[Written problem]: Edit the records below by changing "pond landscape photo" to "pond landscape image". Reproduce every other line without alteration.

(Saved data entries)
────────────────────

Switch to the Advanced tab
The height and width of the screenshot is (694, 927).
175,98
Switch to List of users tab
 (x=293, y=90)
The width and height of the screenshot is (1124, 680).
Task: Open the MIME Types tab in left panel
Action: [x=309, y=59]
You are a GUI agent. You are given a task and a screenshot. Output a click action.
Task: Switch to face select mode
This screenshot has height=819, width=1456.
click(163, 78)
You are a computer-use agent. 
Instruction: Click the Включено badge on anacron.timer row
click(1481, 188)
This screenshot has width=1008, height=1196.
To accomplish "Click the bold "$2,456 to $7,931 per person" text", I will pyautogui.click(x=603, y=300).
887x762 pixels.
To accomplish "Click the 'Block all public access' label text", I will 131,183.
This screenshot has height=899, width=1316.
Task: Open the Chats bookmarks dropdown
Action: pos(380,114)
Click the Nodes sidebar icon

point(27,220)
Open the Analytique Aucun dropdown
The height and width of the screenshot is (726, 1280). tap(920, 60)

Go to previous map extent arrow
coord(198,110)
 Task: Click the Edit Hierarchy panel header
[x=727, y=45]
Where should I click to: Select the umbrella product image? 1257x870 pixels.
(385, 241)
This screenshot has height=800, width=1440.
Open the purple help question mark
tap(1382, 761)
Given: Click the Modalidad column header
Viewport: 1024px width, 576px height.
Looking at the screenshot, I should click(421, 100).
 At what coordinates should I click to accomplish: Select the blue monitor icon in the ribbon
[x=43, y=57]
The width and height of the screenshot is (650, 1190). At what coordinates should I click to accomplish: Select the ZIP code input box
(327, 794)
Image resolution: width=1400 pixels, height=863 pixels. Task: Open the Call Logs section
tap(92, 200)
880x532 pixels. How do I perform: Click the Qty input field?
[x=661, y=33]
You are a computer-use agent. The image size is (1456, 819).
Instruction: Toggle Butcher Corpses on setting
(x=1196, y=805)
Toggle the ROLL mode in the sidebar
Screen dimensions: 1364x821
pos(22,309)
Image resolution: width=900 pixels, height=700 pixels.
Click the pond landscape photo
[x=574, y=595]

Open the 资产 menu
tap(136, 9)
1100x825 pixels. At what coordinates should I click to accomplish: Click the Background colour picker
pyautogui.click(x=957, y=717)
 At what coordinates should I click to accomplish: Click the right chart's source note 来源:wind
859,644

────────────────────

[Written reply]:
Switch to the Advanced tab
The height and width of the screenshot is (694, 927).
175,98
Switch to List of users tab
 (x=293, y=90)
The width and height of the screenshot is (1124, 680).
Task: Open the MIME Types tab in left panel
Action: [x=309, y=59]
You are a GUI agent. You are given a task and a screenshot. Output a click action.
Task: Switch to face select mode
This screenshot has height=819, width=1456.
click(163, 78)
You are a computer-use agent. 
Instruction: Click the Включено badge on anacron.timer row
click(1481, 188)
This screenshot has width=1008, height=1196.
To accomplish "Click the bold "$2,456 to $7,931 per person" text", I will pyautogui.click(x=603, y=300).
887x762 pixels.
To accomplish "Click the 'Block all public access' label text", I will 131,183.
This screenshot has height=899, width=1316.
Task: Open the Chats bookmarks dropdown
Action: pos(380,114)
Click the Nodes sidebar icon

point(27,220)
Open the Analytique Aucun dropdown
The height and width of the screenshot is (726, 1280). tap(920, 60)

Go to previous map extent arrow
coord(198,110)
 Task: Click the Edit Hierarchy panel header
[x=727, y=45]
Where should I click to: Select the umbrella product image? 1257x870 pixels.
(385, 241)
This screenshot has height=800, width=1440.
Open the purple help question mark
tap(1382, 761)
Given: Click the Modalidad column header
Viewport: 1024px width, 576px height.
Looking at the screenshot, I should click(421, 100).
 At what coordinates should I click to accomplish: Select the blue monitor icon in the ribbon
[x=43, y=57]
The width and height of the screenshot is (650, 1190). At what coordinates should I click to accomplish: Select the ZIP code input box
(327, 794)
Image resolution: width=1400 pixels, height=863 pixels. Task: Open the Call Logs section
tap(92, 200)
880x532 pixels. How do I perform: Click the Qty input field?
[x=661, y=33]
You are a computer-use agent. The image size is (1456, 819).
Instruction: Toggle Butcher Corpses on setting
(x=1196, y=805)
Toggle the ROLL mode in the sidebar
Screen dimensions: 1364x821
pos(22,309)
Image resolution: width=900 pixels, height=700 pixels.
Click the pond landscape image
[x=574, y=595]

Open the 资产 menu
tap(136, 9)
1100x825 pixels. At what coordinates should I click to accomplish: Click the Background colour picker
pyautogui.click(x=957, y=717)
 At what coordinates should I click to accomplish: Click the right chart's source note 来源:wind
859,644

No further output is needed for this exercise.